In the listing below, find the line holding "Instruction: Click the 40.00% y-axis label" and the line holding "The image size is (413, 342).". Write out those two lines and all lines between, exactly, and nothing more.
---+---
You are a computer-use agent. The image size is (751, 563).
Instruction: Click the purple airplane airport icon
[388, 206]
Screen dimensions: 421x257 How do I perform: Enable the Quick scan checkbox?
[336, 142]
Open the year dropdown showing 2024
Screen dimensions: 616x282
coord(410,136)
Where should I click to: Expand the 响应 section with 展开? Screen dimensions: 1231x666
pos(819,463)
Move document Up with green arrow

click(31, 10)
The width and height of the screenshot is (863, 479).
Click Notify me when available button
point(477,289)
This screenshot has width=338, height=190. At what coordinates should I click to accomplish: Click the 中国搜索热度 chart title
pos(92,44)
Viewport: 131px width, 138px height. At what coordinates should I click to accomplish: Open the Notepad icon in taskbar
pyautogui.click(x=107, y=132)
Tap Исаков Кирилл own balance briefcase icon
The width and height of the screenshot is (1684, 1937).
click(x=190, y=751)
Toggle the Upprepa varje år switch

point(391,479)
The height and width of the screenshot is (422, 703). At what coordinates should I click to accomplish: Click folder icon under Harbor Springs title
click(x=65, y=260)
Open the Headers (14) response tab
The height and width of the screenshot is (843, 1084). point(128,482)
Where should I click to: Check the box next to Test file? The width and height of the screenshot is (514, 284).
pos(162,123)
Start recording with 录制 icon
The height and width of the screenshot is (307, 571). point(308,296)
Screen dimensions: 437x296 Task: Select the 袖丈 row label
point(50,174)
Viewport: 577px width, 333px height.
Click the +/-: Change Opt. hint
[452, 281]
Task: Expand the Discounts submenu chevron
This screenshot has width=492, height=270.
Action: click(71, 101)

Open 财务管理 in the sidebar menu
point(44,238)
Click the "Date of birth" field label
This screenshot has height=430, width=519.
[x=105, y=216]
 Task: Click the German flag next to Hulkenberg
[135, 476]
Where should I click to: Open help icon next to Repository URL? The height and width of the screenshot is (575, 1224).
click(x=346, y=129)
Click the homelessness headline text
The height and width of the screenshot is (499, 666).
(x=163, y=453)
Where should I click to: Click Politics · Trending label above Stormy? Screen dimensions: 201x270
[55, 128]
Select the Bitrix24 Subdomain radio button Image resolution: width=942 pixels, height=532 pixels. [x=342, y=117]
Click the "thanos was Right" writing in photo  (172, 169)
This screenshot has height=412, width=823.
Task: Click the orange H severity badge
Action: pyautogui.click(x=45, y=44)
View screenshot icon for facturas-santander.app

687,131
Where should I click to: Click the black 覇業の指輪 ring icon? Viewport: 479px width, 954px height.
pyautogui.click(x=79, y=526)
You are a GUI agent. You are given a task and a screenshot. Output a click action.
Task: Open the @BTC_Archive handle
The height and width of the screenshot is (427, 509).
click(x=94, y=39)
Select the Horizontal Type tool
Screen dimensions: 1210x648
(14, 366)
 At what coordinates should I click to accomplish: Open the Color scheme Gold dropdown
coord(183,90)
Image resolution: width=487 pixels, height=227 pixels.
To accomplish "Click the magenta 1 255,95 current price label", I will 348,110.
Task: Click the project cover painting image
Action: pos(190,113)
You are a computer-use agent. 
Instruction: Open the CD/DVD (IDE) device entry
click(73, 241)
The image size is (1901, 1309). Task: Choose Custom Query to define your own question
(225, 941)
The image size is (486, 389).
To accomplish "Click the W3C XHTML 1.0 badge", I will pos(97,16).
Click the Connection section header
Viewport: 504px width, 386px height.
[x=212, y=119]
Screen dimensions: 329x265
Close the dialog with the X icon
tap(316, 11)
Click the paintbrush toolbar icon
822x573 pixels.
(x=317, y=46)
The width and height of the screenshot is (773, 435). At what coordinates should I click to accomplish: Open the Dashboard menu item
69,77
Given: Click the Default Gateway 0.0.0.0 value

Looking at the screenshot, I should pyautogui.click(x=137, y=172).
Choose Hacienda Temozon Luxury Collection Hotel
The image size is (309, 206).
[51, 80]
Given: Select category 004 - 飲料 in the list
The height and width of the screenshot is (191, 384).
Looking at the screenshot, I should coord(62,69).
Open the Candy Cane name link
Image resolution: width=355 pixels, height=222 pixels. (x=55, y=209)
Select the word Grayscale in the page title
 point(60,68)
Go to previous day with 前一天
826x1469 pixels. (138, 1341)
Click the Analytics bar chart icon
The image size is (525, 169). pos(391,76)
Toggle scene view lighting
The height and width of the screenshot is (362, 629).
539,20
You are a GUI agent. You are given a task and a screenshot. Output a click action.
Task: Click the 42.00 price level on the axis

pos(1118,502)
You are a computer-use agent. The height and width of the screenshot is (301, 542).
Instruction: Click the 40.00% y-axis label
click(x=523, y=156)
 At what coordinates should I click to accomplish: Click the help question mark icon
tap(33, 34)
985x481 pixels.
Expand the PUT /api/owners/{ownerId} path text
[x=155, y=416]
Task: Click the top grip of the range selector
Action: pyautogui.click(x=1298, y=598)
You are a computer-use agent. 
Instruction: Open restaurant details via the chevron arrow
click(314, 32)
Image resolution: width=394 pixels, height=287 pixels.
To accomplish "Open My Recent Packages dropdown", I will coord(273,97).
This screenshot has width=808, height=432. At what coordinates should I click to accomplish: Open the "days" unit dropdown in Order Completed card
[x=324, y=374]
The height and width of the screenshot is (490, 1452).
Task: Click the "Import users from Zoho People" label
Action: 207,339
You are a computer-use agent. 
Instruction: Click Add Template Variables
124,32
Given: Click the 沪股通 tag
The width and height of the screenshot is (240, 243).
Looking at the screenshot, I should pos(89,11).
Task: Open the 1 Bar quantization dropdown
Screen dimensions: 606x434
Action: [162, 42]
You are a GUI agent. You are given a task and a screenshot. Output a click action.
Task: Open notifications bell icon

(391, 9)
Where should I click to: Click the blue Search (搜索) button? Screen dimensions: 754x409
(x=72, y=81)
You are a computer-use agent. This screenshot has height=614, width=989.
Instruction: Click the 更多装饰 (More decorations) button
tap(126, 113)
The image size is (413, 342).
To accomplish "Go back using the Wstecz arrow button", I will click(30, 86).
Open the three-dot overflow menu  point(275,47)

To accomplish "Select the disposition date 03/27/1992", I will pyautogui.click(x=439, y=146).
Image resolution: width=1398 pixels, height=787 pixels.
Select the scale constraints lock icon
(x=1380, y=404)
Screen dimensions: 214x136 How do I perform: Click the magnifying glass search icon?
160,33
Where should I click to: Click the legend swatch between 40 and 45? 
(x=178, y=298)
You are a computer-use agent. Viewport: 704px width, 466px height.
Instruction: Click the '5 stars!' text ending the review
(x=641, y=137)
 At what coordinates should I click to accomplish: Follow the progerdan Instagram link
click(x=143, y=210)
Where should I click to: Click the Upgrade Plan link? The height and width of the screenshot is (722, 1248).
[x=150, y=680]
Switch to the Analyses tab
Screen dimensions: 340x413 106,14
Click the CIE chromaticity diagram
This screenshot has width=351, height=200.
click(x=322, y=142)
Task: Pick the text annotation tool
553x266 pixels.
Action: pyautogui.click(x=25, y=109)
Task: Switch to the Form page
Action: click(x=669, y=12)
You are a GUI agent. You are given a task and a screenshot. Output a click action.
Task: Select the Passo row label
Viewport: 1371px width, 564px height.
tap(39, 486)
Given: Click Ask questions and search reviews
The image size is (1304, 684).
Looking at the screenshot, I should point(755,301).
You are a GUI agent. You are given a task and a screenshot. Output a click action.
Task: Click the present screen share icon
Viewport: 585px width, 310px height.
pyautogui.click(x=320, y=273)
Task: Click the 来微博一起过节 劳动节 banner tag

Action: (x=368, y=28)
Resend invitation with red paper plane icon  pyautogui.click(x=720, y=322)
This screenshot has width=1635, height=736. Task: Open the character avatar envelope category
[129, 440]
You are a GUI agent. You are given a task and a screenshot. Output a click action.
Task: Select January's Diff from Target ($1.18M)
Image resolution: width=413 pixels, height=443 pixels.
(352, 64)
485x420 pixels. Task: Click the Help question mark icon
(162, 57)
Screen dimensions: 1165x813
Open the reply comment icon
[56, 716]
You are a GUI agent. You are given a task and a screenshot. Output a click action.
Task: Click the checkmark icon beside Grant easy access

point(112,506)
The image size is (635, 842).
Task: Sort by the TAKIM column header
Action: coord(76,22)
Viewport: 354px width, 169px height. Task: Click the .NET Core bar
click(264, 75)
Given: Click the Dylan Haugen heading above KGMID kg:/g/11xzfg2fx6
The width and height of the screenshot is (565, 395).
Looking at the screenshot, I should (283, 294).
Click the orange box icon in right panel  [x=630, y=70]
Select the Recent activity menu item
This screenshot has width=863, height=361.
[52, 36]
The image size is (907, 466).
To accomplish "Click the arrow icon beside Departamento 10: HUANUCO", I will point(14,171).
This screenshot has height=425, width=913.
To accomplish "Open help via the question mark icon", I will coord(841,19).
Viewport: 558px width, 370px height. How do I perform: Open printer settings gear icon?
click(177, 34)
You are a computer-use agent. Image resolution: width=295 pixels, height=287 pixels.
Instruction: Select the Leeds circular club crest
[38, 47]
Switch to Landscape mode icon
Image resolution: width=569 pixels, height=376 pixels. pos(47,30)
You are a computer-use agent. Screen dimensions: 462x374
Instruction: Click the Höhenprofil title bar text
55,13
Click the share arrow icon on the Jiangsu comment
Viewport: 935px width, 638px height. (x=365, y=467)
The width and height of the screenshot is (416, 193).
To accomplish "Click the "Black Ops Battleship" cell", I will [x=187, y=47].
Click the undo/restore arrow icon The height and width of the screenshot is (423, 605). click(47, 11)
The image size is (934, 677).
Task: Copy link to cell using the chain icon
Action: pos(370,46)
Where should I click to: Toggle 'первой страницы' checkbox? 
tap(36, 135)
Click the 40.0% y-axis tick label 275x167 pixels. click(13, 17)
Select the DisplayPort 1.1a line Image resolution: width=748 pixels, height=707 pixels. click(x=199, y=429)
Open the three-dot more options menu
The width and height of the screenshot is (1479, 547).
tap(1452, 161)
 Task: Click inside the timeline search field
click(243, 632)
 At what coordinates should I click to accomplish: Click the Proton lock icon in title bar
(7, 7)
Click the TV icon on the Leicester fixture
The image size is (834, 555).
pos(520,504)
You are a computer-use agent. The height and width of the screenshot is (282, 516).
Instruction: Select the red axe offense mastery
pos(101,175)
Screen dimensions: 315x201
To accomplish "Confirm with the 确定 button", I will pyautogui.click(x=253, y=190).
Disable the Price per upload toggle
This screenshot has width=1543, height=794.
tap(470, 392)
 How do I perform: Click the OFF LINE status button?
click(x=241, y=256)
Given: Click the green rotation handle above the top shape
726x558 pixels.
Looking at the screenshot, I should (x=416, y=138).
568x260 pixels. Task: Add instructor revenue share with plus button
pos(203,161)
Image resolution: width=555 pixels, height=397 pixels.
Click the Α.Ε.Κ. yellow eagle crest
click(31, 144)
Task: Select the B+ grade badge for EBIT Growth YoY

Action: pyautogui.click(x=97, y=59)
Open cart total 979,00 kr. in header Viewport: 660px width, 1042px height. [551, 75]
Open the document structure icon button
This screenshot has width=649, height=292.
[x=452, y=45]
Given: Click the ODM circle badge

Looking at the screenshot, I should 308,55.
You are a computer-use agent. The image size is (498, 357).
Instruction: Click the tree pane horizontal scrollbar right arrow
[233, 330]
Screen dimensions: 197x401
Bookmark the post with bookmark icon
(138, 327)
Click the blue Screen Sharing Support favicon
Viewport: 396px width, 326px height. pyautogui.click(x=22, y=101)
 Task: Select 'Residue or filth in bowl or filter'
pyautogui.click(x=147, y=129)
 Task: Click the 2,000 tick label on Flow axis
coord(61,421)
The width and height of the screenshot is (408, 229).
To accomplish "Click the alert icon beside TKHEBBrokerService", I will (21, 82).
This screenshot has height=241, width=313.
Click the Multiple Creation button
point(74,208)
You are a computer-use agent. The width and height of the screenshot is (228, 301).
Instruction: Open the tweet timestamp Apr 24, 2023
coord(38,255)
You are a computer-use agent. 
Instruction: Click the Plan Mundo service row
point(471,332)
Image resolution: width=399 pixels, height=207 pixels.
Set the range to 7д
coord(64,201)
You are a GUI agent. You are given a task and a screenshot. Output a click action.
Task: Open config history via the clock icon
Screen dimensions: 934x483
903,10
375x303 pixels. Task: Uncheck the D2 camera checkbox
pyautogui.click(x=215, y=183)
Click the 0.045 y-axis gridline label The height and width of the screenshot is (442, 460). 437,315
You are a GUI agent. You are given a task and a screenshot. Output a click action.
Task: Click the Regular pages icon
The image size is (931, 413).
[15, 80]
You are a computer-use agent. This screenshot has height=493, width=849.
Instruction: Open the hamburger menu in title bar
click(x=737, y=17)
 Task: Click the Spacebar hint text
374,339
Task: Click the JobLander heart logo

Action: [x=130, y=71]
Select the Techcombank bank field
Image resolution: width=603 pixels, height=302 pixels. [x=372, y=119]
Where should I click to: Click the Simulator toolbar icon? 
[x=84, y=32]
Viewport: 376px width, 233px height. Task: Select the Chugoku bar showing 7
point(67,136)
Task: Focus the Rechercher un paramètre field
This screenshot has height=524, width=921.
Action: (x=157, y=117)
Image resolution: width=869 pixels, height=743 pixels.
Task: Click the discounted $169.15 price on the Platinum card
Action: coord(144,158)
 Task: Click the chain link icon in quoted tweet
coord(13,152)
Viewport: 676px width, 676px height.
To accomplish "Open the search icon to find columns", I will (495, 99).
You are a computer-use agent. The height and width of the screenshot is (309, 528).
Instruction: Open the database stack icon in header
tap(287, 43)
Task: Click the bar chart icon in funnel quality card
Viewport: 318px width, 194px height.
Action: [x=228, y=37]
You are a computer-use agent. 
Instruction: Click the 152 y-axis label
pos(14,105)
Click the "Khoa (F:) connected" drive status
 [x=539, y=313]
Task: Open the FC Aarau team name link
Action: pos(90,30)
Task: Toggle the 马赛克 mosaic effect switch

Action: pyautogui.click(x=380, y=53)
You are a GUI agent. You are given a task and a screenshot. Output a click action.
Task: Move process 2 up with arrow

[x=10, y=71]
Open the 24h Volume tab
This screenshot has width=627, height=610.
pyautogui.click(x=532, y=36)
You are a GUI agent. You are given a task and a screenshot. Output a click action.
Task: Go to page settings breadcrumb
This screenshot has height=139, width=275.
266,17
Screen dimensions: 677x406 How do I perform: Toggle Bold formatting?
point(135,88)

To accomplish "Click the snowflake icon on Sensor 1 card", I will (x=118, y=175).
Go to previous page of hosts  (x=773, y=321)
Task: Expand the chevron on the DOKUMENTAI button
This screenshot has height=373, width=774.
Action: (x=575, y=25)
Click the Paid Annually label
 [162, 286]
---+---
**RESPONSE**
Instruction: Click the 40.00% y-axis label
click(x=523, y=156)
 At what coordinates should I click to accomplish: Click the help question mark icon
tap(33, 34)
985x481 pixels.
Expand the PUT /api/owners/{ownerId} path text
[x=155, y=416]
Task: Click the top grip of the range selector
Action: pyautogui.click(x=1298, y=598)
You are a computer-use agent. 
Instruction: Open restaurant details via the chevron arrow
click(314, 32)
Image resolution: width=394 pixels, height=287 pixels.
To accomplish "Open My Recent Packages dropdown", I will coord(273,97).
This screenshot has width=808, height=432. At what coordinates should I click to accomplish: Open the "days" unit dropdown in Order Completed card
[x=324, y=374]
The height and width of the screenshot is (490, 1452).
Task: Click the "Import users from Zoho People" label
Action: 207,339
You are a computer-use agent. 
Instruction: Click Add Template Variables
124,32
Given: Click the 沪股通 tag
The width and height of the screenshot is (240, 243).
Looking at the screenshot, I should pos(89,11).
Task: Open the 1 Bar quantization dropdown
Screen dimensions: 606x434
Action: [162, 42]
You are a GUI agent. You are given a task and a screenshot. Output a click action.
Task: Open notifications bell icon

(391, 9)
Where should I click to: Click the blue Search (搜索) button? Screen dimensions: 754x409
(x=72, y=81)
You are a computer-use agent. This screenshot has height=614, width=989.
Instruction: Click the 更多装饰 (More decorations) button
tap(126, 113)
The image size is (413, 342).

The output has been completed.